Exercise description =>
Every single entry should be printed exactly.

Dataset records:

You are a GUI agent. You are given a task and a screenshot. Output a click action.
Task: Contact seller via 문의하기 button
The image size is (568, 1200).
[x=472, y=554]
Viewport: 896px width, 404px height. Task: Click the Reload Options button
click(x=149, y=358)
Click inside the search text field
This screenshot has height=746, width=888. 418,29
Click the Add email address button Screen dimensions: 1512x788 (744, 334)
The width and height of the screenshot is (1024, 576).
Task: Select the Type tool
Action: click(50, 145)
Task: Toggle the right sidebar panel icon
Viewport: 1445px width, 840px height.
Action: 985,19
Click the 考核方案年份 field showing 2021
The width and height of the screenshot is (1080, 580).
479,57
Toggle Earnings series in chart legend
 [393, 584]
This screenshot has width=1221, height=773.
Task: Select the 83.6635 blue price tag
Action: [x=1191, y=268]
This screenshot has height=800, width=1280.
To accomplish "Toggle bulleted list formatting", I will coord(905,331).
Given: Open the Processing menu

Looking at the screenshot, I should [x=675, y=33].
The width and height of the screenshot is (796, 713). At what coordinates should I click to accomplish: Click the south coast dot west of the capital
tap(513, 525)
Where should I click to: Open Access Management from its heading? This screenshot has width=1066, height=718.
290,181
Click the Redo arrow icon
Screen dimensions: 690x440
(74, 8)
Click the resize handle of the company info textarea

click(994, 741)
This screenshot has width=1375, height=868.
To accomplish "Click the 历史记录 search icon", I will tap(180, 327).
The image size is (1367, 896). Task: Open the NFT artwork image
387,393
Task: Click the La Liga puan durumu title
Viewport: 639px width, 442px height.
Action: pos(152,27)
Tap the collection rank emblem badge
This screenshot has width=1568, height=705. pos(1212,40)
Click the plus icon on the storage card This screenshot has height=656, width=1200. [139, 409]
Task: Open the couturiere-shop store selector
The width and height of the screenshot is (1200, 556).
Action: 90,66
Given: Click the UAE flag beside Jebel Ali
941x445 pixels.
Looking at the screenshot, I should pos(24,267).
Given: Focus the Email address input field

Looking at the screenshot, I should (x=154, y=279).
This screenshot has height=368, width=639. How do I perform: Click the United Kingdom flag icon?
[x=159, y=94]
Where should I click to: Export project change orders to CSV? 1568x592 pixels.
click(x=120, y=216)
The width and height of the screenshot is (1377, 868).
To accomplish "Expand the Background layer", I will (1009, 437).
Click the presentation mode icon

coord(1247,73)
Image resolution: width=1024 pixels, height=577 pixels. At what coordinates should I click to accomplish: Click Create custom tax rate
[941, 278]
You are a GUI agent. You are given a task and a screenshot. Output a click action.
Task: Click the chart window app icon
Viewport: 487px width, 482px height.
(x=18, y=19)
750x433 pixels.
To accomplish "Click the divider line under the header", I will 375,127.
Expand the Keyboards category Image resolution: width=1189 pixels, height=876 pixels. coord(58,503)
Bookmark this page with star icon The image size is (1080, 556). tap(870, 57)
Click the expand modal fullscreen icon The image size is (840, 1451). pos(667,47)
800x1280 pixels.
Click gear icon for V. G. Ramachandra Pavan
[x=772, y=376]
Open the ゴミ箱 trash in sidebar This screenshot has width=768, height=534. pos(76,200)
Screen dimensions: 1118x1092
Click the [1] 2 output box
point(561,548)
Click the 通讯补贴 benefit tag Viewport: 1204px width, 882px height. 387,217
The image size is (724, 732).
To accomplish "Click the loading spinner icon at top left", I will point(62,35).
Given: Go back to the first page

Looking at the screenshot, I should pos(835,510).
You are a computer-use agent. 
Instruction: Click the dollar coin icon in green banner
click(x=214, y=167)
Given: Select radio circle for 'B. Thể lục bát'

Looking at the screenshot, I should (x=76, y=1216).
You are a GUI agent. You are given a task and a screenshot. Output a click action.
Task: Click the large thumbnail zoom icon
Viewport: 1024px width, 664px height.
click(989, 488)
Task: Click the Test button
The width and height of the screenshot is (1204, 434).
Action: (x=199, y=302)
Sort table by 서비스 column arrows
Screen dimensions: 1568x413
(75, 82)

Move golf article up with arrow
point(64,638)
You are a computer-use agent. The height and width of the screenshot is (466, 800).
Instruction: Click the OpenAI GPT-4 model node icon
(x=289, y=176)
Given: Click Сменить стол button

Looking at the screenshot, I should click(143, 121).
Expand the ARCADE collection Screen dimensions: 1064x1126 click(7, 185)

Your response =>
You are a GUI agent. You are given a task and a screenshot. Output a click action.
Task: Contact seller via 문의하기 button
The image size is (568, 1200).
[x=472, y=554]
Viewport: 896px width, 404px height. Task: Click the Reload Options button
click(x=149, y=358)
Click inside the search text field
This screenshot has height=746, width=888. 418,29
Click the Add email address button Screen dimensions: 1512x788 (744, 334)
The width and height of the screenshot is (1024, 576).
Task: Select the Type tool
Action: click(50, 145)
Task: Toggle the right sidebar panel icon
Viewport: 1445px width, 840px height.
Action: 985,19
Click the 考核方案年份 field showing 2021
The width and height of the screenshot is (1080, 580).
479,57
Toggle Earnings series in chart legend
 [393, 584]
This screenshot has width=1221, height=773.
Task: Select the 83.6635 blue price tag
Action: [x=1191, y=268]
This screenshot has height=800, width=1280.
To accomplish "Toggle bulleted list formatting", I will coord(905,331).
Given: Open the Processing menu

Looking at the screenshot, I should [x=675, y=33].
The width and height of the screenshot is (796, 713). At what coordinates should I click to accomplish: Click the south coast dot west of the capital
tap(513, 525)
Where should I click to: Open Access Management from its heading? This screenshot has width=1066, height=718.
290,181
Click the Redo arrow icon
Screen dimensions: 690x440
(74, 8)
Click the resize handle of the company info textarea

click(994, 741)
This screenshot has width=1375, height=868.
To accomplish "Click the 历史记录 search icon", I will tap(180, 327).
The image size is (1367, 896). Task: Open the NFT artwork image
387,393
Task: Click the La Liga puan durumu title
Viewport: 639px width, 442px height.
Action: pos(152,27)
Tap the collection rank emblem badge
This screenshot has width=1568, height=705. pos(1212,40)
Click the plus icon on the storage card This screenshot has height=656, width=1200. [139, 409]
Task: Open the couturiere-shop store selector
The width and height of the screenshot is (1200, 556).
Action: 90,66
Given: Click the UAE flag beside Jebel Ali
941x445 pixels.
Looking at the screenshot, I should pos(24,267).
Given: Focus the Email address input field

Looking at the screenshot, I should (x=154, y=279).
This screenshot has height=368, width=639. How do I perform: Click the United Kingdom flag icon?
[x=159, y=94]
Where should I click to: Export project change orders to CSV? 1568x592 pixels.
click(x=120, y=216)
The width and height of the screenshot is (1377, 868).
To accomplish "Expand the Background layer", I will (1009, 437).
Click the presentation mode icon

coord(1247,73)
Image resolution: width=1024 pixels, height=577 pixels. At what coordinates should I click to accomplish: Click Create custom tax rate
[941, 278]
You are a GUI agent. You are given a task and a screenshot. Output a click action.
Task: Click the chart window app icon
Viewport: 487px width, 482px height.
(x=18, y=19)
750x433 pixels.
To accomplish "Click the divider line under the header", I will 375,127.
Expand the Keyboards category Image resolution: width=1189 pixels, height=876 pixels. coord(58,503)
Bookmark this page with star icon The image size is (1080, 556). tap(870, 57)
Click the expand modal fullscreen icon The image size is (840, 1451). pos(667,47)
800x1280 pixels.
Click gear icon for V. G. Ramachandra Pavan
[x=772, y=376]
Open the ゴミ箱 trash in sidebar This screenshot has width=768, height=534. pos(76,200)
Screen dimensions: 1118x1092
Click the [1] 2 output box
point(561,548)
Click the 通讯补贴 benefit tag Viewport: 1204px width, 882px height. 387,217
The image size is (724, 732).
To accomplish "Click the loading spinner icon at top left", I will point(62,35).
Given: Go back to the first page

Looking at the screenshot, I should pos(835,510).
You are a computer-use agent. 
Instruction: Click the dollar coin icon in green banner
click(x=214, y=167)
Given: Select radio circle for 'B. Thể lục bát'

Looking at the screenshot, I should (x=76, y=1216).
You are a GUI agent. You are given a task and a screenshot. Output a click action.
Task: Click the large thumbnail zoom icon
Viewport: 1024px width, 664px height.
click(989, 488)
Task: Click the Test button
The width and height of the screenshot is (1204, 434).
Action: (x=199, y=302)
Sort table by 서비스 column arrows
Screen dimensions: 1568x413
(75, 82)

Move golf article up with arrow
point(64,638)
You are a computer-use agent. The height and width of the screenshot is (466, 800).
Instruction: Click the OpenAI GPT-4 model node icon
(x=289, y=176)
Given: Click Сменить стол button

Looking at the screenshot, I should click(143, 121).
Expand the ARCADE collection Screen dimensions: 1064x1126 click(7, 185)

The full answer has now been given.